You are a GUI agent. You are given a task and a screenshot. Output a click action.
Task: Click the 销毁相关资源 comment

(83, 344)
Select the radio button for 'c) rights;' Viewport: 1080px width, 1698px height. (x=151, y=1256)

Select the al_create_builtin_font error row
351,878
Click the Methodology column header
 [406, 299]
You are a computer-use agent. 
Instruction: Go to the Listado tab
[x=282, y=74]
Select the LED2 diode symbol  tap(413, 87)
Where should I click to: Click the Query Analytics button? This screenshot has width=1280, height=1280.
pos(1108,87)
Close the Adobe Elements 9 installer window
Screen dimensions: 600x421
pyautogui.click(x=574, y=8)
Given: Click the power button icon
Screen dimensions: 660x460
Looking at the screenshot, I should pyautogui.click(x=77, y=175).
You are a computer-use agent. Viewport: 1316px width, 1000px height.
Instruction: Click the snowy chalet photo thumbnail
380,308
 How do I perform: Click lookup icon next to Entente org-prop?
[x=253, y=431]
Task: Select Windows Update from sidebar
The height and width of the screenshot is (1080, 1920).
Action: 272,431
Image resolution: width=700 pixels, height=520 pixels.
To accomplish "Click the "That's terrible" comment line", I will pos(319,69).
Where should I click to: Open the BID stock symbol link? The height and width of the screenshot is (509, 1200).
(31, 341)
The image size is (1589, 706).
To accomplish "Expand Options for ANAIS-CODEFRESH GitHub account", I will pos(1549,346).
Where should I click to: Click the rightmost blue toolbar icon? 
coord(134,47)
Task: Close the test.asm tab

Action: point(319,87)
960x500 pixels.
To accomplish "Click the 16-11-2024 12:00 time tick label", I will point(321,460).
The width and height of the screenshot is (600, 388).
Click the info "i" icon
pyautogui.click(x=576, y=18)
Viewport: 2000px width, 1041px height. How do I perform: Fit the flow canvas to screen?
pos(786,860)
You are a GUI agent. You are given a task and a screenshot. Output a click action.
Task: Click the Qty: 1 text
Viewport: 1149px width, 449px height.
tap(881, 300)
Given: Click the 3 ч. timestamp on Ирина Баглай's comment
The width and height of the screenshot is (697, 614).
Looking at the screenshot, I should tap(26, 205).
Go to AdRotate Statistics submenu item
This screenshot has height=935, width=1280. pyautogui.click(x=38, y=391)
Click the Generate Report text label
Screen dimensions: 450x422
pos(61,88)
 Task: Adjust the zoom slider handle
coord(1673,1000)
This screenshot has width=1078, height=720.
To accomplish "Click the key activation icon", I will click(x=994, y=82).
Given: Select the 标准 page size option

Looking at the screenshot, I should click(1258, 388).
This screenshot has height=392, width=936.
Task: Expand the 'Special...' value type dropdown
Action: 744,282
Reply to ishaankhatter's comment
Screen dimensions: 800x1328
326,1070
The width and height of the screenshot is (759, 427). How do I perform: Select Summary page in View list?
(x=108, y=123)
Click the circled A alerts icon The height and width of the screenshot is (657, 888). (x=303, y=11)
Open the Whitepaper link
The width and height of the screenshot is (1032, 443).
★ ★ ★ ★ ★
■ **TASK DETAILS**:
Exactly as written above, please repeat the entries.

■ **REPLY**:
You are a GUI agent. You are given a task and a screenshot. Output a click action.
Task: Click the 销毁相关资源 comment

(83, 344)
Select the radio button for 'c) rights;' Viewport: 1080px width, 1698px height. (x=151, y=1256)

Select the al_create_builtin_font error row
351,878
Click the Methodology column header
 [406, 299]
You are a computer-use agent. 
Instruction: Go to the Listado tab
[x=282, y=74]
Select the LED2 diode symbol  tap(413, 87)
Where should I click to: Click the Query Analytics button? This screenshot has width=1280, height=1280.
pos(1108,87)
Close the Adobe Elements 9 installer window
Screen dimensions: 600x421
pyautogui.click(x=574, y=8)
Given: Click the power button icon
Screen dimensions: 660x460
Looking at the screenshot, I should pyautogui.click(x=77, y=175).
You are a computer-use agent. Viewport: 1316px width, 1000px height.
Instruction: Click the snowy chalet photo thumbnail
380,308
 How do I perform: Click lookup icon next to Entente org-prop?
[x=253, y=431]
Task: Select Windows Update from sidebar
The height and width of the screenshot is (1080, 1920).
Action: 272,431
Image resolution: width=700 pixels, height=520 pixels.
To accomplish "Click the "That's terrible" comment line", I will pos(319,69).
Where should I click to: Open the BID stock symbol link? The height and width of the screenshot is (509, 1200).
(31, 341)
The image size is (1589, 706).
To accomplish "Expand Options for ANAIS-CODEFRESH GitHub account", I will pos(1549,346).
Where should I click to: Click the rightmost blue toolbar icon? 
coord(134,47)
Task: Close the test.asm tab

Action: point(319,87)
960x500 pixels.
To accomplish "Click the 16-11-2024 12:00 time tick label", I will point(321,460).
The width and height of the screenshot is (600, 388).
Click the info "i" icon
pyautogui.click(x=576, y=18)
Viewport: 2000px width, 1041px height. How do I perform: Fit the flow canvas to screen?
pos(786,860)
You are a GUI agent. You are given a task and a screenshot. Output a click action.
Task: Click the Qty: 1 text
Viewport: 1149px width, 449px height.
tap(881, 300)
Given: Click the 3 ч. timestamp on Ирина Баглай's comment
The width and height of the screenshot is (697, 614).
Looking at the screenshot, I should tap(26, 205).
Go to AdRotate Statistics submenu item
This screenshot has height=935, width=1280. pyautogui.click(x=38, y=391)
Click the Generate Report text label
Screen dimensions: 450x422
pos(61,88)
 Task: Adjust the zoom slider handle
coord(1673,1000)
This screenshot has width=1078, height=720.
To accomplish "Click the key activation icon", I will click(x=994, y=82).
Given: Select the 标准 page size option

Looking at the screenshot, I should click(1258, 388).
This screenshot has height=392, width=936.
Task: Expand the 'Special...' value type dropdown
Action: 744,282
Reply to ishaankhatter's comment
Screen dimensions: 800x1328
326,1070
The width and height of the screenshot is (759, 427). How do I perform: Select Summary page in View list?
(x=108, y=123)
Click the circled A alerts icon The height and width of the screenshot is (657, 888). (x=303, y=11)
Open the Whitepaper link
The width and height of the screenshot is (1032, 443).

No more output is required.